# What is required
Which of the lines below mention the word "agent"? Pull each one out.

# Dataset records
------------------------------------------------

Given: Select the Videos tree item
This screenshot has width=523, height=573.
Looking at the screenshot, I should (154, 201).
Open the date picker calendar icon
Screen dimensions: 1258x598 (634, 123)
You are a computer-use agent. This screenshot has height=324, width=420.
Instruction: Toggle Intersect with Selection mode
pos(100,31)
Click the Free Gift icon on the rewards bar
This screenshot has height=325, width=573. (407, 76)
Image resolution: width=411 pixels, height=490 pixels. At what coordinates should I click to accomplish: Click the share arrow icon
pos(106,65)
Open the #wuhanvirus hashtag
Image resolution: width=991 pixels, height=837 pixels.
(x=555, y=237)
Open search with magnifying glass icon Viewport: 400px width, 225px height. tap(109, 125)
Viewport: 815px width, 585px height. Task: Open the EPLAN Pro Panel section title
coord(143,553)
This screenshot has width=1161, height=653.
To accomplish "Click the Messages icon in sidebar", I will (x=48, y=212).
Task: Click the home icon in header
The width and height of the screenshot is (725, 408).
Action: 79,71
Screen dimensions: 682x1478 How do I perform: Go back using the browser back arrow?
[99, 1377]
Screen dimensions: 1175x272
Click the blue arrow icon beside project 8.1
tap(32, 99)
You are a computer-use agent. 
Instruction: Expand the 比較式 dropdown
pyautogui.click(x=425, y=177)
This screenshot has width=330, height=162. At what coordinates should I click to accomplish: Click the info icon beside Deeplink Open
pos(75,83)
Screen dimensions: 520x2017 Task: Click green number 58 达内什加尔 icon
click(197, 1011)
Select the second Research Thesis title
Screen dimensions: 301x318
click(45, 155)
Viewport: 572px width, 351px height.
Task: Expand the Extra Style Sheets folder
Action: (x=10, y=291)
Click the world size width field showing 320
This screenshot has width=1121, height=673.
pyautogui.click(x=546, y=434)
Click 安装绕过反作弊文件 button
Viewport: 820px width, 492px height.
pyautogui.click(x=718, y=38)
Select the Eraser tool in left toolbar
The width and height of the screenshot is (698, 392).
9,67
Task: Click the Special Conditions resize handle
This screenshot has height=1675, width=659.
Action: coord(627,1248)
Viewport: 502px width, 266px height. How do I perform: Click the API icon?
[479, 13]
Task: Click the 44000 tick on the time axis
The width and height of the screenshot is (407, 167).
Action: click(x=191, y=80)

------------------------------------------------

# Result
You are a computer-use agent. This screenshot has height=324, width=420.
You are a computer-use agent. 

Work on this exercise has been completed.